Обломок разметал их за минуту. Тут же возникли еще два чертовски проворных «краба», и у одного из них он отхватил-таки кусок: поймал пару лап, нацеленных в лицо, люто полоснул зубцами гребенок одной о другую. Упав наземь, загнутая крюком ребристая полая трубка обернулась большим пальцем ноги. Кажется, женским – на поломанном ногте виднелись следы розового лака. Рядом шлепнулся обагренный кровью широкий кухонный нож с волнистым лезвием.
Последний взмах дубинки – и «крабы» перестали представлять какую-либо опасность. Не теряя темпа, Иван двинулся к Валентину. Навстречу ему выстрелили из древесных стволов длинные коленчатые сучья – на конце каждого щерилась узкой пастью, полной зубов, ласочья морда. Сучья под дубинкой ломались с превеликой легкостью, но была их тьма, и разуметь связь нового видения с реальностью враз сделалось недосуг. Его жрали заживо, он яростно отбивался. Отшибленные головки маленьких хищников продолжали клацать зубами, и их приходилось топтать.

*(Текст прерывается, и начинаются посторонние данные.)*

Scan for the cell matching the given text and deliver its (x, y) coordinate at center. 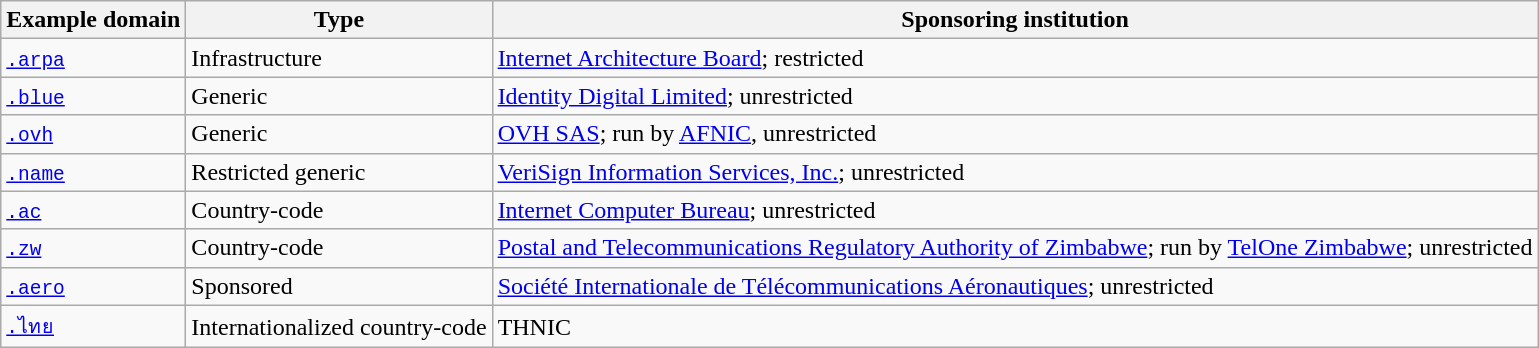
.zw (94, 248)
Internet Computer Bureau; unrestricted (1015, 210)
THNIC (1015, 326)
.ไทย (94, 326)
Postal and Telecommunications Regulatory Authority of Zimbabwe; run by TelOne Zimbabwe; unrestricted (1015, 248)
Société Internationale de Télécommunications Aéronautiques; unrestricted (1015, 286)
Identity Digital Limited; unrestricted (1015, 96)
Sponsoring institution (1015, 20)
.aero (94, 286)
Internet Architecture Board; restricted (1015, 58)
.ovh (94, 134)
Sponsored (339, 286)
.name (94, 172)
Example domain (94, 20)
Internationalized country-code (339, 326)
.arpa (94, 58)
Type (339, 20)
VeriSign Information Services, Inc.; unrestricted (1015, 172)
.ac (94, 210)
Infrastructure (339, 58)
.blue (94, 96)
Restricted generic (339, 172)
OVH SAS; run by AFNIC, unrestricted (1015, 134)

Все-таки он понемногу приближался к Валентину. И в какой-то момент, раздавив последнюю кусачую черепушку каблуком, оказался с ним лицом к лицу. Их разделяло не более трех шагов – дистанция неустойчивого равновесия. Переступить незримую черту означало это равновесие нарушить. На стороне Ивана было серьезное преимущество: Валентину для того, чтобы вступить в схватку, следовало сначала освободить клинки из смоляных наплывов. К тому же он снова вернул себе привычный облик (семижильный он, что ли? – поразился Иван), и опрокинуть, смять изнеженного юнца представлялось делом одной секунды. Имяхранитель совсем уже было собрался попотчевать его дубинкой в лоб, когда тончайшая медовая ниточка, стекающая с небесной пуповины, коснулась вздыбленных волос юного лаймита.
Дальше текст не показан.